War and the many stories of the Academy Ernest Hemingway are sarcastic and can be read at different levels; soldier 's house is no exception. The story is talking about a young man, Harold Krebs who recently returned from World War I and returned to his parents house when he figured out how to handle his life. Indeed, he does not have a house, the middle class lifestyle of his parents once felt like a house, but now it is gone. This is actually not a common situation among young people, especially when university students return to the womb.
Before the college war there was a war at the university or at least many college students. In 1964, a graduate student at the University of California, Berkeley Mario Savio urged him to "wear his body with gears and wheels" in the era of college student protests, and embarked on virtually protesting actions. The aircraft is Bloody business. In 1969, the student was shot in Berkeley 's protest. The following year, four students were shot dead by Ohio State Guard at Kent State University. Approximately four months later, bombs planted by radicalists exploded for the US military at the University of Wisconsin research center. Researchers were killed
Professor Knot is a professor of the National Security Bureau of the US Naval War College. Prior to joining War College he served as Project Director of Ronald Reagan and Edward M. Kennedy Oral History Program at the Mirror Public Relations Center.

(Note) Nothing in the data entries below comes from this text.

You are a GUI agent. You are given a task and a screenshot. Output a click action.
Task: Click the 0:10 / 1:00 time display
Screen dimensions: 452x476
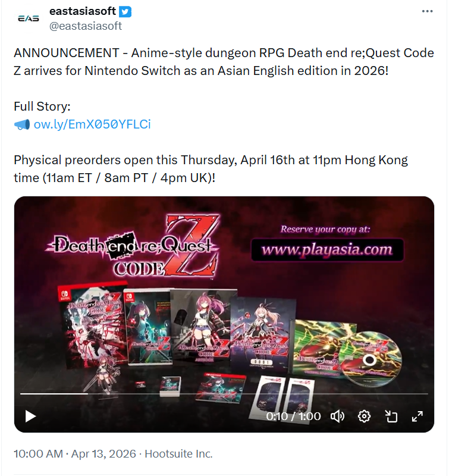click(293, 416)
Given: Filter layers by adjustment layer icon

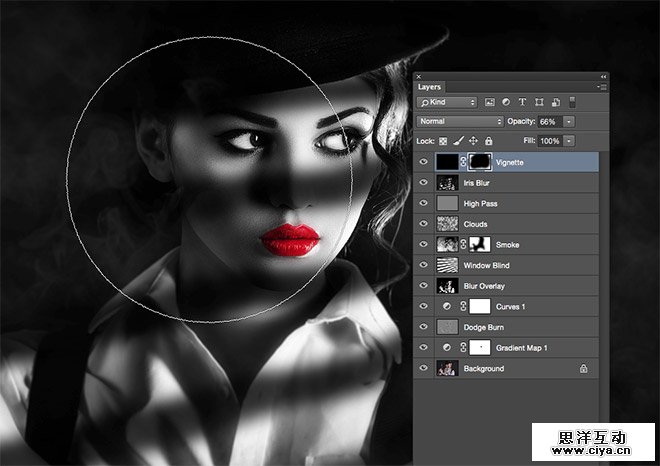Looking at the screenshot, I should [x=506, y=102].
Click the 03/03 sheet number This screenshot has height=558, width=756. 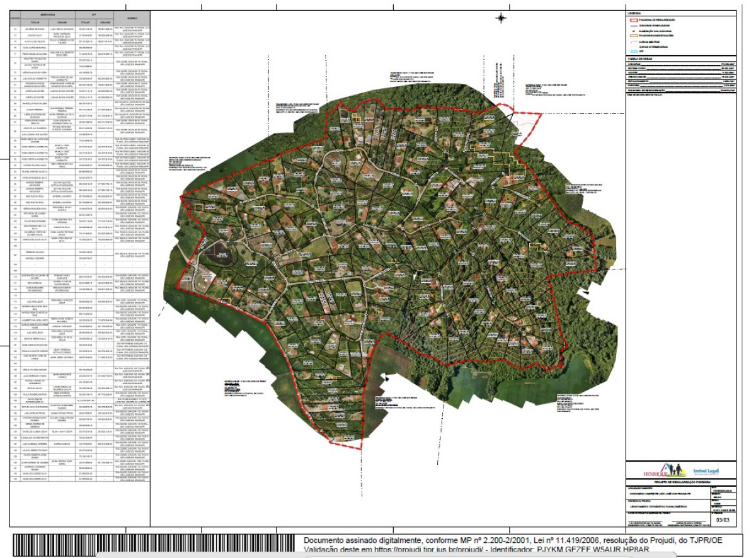coord(723,520)
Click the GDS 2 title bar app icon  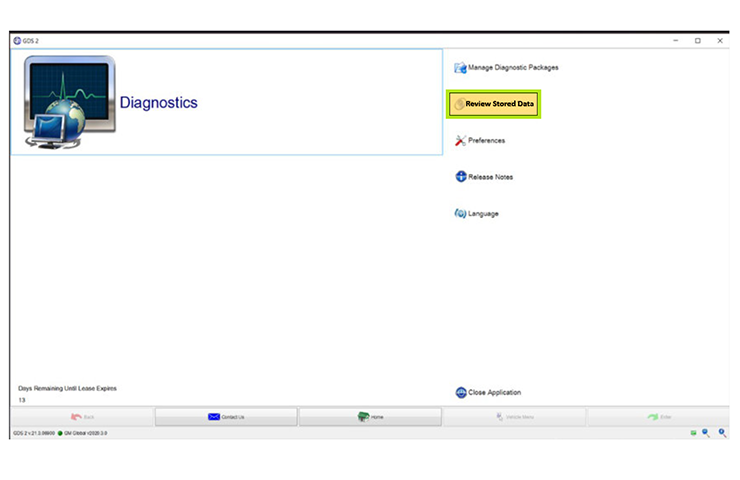pyautogui.click(x=17, y=40)
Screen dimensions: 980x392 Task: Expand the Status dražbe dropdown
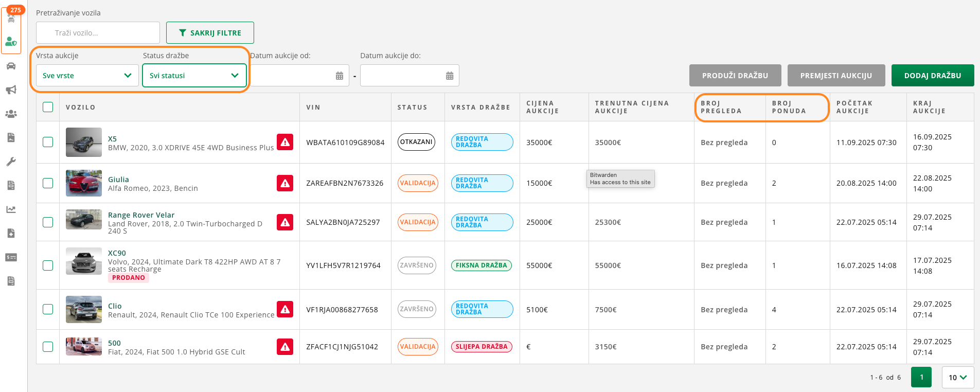pyautogui.click(x=194, y=76)
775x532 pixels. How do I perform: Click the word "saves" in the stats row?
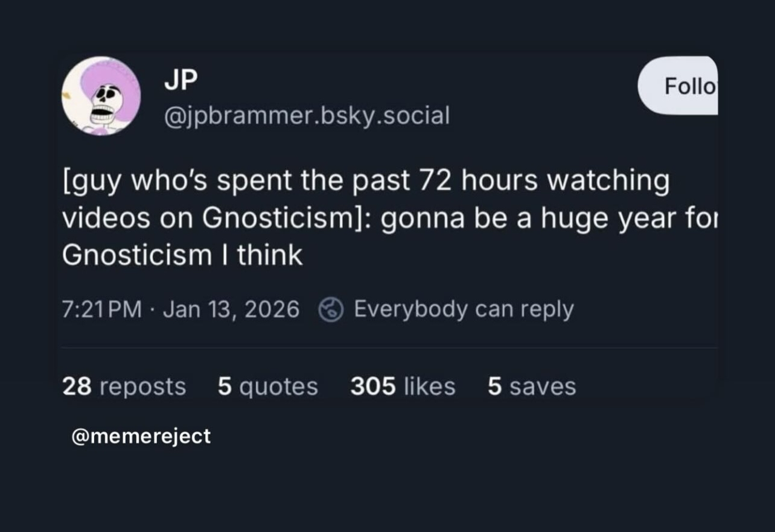pos(542,386)
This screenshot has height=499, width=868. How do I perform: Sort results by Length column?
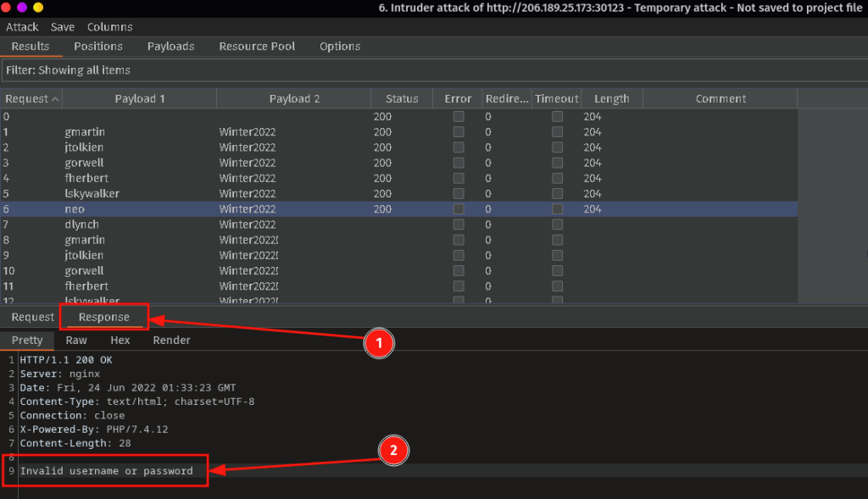click(x=611, y=99)
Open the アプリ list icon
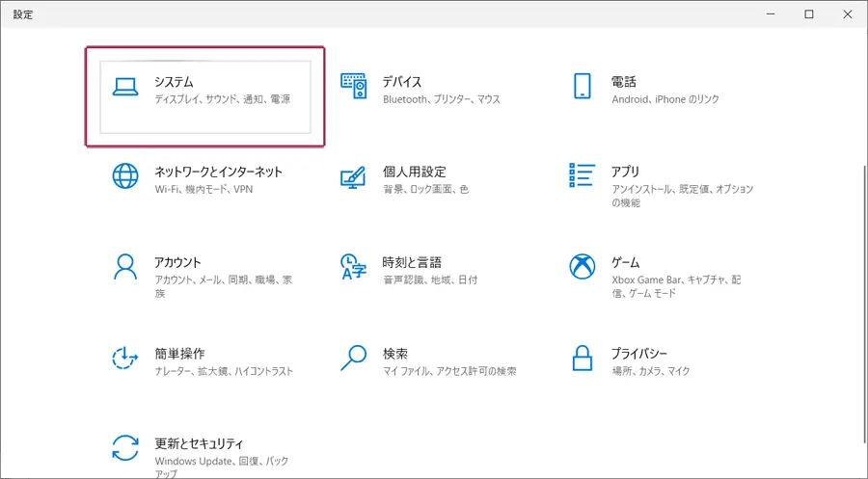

Nearly 30 politically conservative student publications were published nationwide in the early 1980s when Ronald Reagan took office as President and the country was in the midst of the cold war. Starting with the creation of the Dartmouth Review of 1980, the campaign spread to top countries in several countries, including Harvard University, Yale University, Princeton University, University of Chicago, Northwestern University, Columbia University, University of California, San Diego, Stanford University It was. In Stanford University, the creator of the first Stanford review in 1981 wanted that his newspaper was a magazine useful for balancing political discourse in most liberal schools. According to Lew Davies, former chairman of this publication, the comment was "correspondence to a small, free liberal group" and protested that Jimmy Carter resumed mandatory registration in 1980.